De esta forma, dependiendo del niño, se desarrollará un patrón de sumisión, desgana, desinterés, debilidad, obsesiones …
(Por cierto, que manía con la independencia, ni que los bebés tengan que mantener una familia con dieciocho meses).
Los niños tienen rabietas para manipularnos y son pequeños dictadores. Para desgracia de bebés y niños, los dictadores somos los adultos.
El bebé, el niño, llora porque se siente impotente, incomprendido.
Ellos no hacen las cosas con segundas intenciones, somos los adultos los que interpretamos las acciones de nuestros hijos de forma retorcida.
Debemos ser más empáticos con nuestros hijos, tenemos que ser más compresivos: son pequeños, están descubriendo el mundo ¡hay tanto que hacer, tanto que tocar, tanto por descubrir y tan poco tiempo!

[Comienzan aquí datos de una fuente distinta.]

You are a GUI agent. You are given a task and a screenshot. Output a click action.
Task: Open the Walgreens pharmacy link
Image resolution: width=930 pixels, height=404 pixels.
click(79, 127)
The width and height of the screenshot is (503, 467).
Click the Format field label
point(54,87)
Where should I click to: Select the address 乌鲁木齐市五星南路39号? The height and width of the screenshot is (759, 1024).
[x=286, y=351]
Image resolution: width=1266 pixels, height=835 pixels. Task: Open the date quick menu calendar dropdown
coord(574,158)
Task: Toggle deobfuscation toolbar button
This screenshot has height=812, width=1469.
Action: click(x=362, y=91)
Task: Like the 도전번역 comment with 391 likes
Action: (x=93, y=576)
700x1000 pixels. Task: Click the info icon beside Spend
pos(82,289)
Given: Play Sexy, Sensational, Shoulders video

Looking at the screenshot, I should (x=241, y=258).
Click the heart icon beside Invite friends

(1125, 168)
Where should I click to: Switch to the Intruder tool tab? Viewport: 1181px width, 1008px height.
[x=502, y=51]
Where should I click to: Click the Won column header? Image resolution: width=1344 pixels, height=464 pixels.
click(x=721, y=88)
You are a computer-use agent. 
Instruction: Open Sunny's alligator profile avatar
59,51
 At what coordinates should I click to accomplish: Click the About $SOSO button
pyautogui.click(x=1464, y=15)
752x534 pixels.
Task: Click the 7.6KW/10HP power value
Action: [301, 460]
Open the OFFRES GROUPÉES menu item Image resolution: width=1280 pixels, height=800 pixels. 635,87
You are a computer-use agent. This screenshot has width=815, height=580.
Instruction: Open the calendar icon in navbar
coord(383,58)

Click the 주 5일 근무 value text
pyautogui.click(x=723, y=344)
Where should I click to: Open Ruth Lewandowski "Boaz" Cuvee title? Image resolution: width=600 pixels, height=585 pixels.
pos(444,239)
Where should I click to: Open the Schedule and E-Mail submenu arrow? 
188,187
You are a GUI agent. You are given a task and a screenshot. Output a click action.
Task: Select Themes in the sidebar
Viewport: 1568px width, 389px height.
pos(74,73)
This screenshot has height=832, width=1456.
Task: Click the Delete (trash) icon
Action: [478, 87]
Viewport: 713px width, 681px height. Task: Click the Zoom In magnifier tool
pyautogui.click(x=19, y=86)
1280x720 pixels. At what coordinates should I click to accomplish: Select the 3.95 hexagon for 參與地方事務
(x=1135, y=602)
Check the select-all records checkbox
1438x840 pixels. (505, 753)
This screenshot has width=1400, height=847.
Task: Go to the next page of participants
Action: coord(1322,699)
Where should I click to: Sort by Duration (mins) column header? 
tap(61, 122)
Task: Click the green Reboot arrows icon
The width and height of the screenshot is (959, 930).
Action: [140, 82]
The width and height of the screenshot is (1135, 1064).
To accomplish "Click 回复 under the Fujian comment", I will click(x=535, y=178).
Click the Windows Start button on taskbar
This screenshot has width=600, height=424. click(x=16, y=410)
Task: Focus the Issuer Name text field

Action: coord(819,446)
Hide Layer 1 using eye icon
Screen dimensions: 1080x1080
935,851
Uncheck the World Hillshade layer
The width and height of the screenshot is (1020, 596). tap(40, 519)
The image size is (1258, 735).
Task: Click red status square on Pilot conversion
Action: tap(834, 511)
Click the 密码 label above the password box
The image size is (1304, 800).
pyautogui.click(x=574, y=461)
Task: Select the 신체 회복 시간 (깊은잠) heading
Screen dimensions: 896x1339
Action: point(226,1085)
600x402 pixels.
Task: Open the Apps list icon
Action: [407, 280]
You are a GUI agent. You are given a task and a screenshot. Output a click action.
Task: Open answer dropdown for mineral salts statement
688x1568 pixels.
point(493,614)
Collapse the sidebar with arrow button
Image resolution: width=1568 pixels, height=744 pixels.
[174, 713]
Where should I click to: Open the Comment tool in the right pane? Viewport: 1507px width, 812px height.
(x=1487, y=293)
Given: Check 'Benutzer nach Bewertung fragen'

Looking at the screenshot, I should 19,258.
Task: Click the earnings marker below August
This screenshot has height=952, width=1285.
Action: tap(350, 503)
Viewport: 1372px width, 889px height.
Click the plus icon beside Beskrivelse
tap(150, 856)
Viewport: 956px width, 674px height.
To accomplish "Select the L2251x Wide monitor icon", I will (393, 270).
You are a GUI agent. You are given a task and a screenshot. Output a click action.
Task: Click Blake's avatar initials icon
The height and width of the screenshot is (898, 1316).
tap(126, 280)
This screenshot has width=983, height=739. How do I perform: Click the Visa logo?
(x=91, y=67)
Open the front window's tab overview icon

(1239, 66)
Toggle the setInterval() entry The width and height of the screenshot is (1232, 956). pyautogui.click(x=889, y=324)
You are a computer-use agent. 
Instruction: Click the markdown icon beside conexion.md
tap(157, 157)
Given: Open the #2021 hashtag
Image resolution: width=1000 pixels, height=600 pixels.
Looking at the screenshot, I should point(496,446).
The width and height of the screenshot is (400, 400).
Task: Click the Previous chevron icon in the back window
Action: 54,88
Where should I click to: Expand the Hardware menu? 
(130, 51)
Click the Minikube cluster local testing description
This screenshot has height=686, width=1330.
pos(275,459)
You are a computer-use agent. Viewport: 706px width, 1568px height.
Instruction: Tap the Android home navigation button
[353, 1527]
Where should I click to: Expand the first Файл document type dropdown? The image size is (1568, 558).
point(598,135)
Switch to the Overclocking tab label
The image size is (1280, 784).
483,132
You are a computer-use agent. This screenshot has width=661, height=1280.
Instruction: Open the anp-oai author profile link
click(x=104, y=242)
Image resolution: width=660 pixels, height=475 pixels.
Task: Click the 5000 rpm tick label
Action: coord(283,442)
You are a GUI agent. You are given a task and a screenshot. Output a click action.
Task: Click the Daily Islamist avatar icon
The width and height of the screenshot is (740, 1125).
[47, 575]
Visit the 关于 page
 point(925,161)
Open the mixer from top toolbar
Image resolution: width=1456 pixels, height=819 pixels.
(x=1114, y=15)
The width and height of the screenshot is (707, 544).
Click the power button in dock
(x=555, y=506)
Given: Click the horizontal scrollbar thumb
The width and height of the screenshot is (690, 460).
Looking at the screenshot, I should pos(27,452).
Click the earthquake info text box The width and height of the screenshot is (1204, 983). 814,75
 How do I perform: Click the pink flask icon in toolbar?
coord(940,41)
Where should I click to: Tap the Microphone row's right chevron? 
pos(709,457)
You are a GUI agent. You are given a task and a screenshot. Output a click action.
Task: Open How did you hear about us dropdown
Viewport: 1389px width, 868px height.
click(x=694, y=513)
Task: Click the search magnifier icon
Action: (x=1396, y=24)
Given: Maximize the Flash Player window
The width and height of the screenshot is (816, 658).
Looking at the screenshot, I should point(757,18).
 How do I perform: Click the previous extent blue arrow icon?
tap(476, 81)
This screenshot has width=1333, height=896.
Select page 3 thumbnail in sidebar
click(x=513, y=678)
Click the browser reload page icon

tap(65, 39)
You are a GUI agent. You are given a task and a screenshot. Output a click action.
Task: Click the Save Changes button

¡Cuidado con las etiquetas!
Un niño al que llamamos dictador, tratamos como tal, y propiciamos con nuestra incomprensión y nuestra forma de actuar que se comporte como tal, acabará convirtiéndose en un adulto centrado en sí mismo, con múltiples problemas de personalidad.
Los adultos tenemos que marcar normas y los hijos obedecerlas porque sí, sin cuestionarlas (vaya, pero esto precisamente no fomenta la independencia, sino la sumisión).
Un cachete no hace daño y ayuda a educar. La violencia ejercida contra nuestros hijos, por leve que nos parezca el cachete, es reprobable, absurda e innecesaria.
Los golpes, además de quebrantar la autoestima del niño, hacen que éste pierda la confianza en sus padres y la sustituyan por miedo.
Puede que obedezcan y se comporten como niños buenos y obedientes, pero no por seguir el modelo de sus padres o por respeto, sino por miedo. Y los efectos se extenderán a toda su vida adulta.
Podríamos dar cientos de ejemplos más, sólo he querido poner aquí una pequeña muestra, pero seguro que a vosotros se os ocurren muchísimos más.
Cada tópico que no se cuestionan los padres y siguen a rajatabla, les va separando más y más de sus hijos.
Con el tiempo, nos encontramos en las familias con personas que realmente no se conocen entre ellas. Los padres, porque no han querido conocer a sus hijos, los hijos, porque no se les ha concedido la oportunidad de conocer a sus padres.
Los hijos nos cambian por completo la vida, cuando lo tienes ya no hay marcha atrás.
¿Por qué no los convertimos, desde que los concebimos, en nuestros mejores amigos?
A los amigos les respetamos, les hacemos caso, les escuchamos, respetamos sus tiempos sin quejas, toleramos sus defectos, admiramos sus cualidades.
¿Por qué no hacemos lo mismo con nuestros hijos?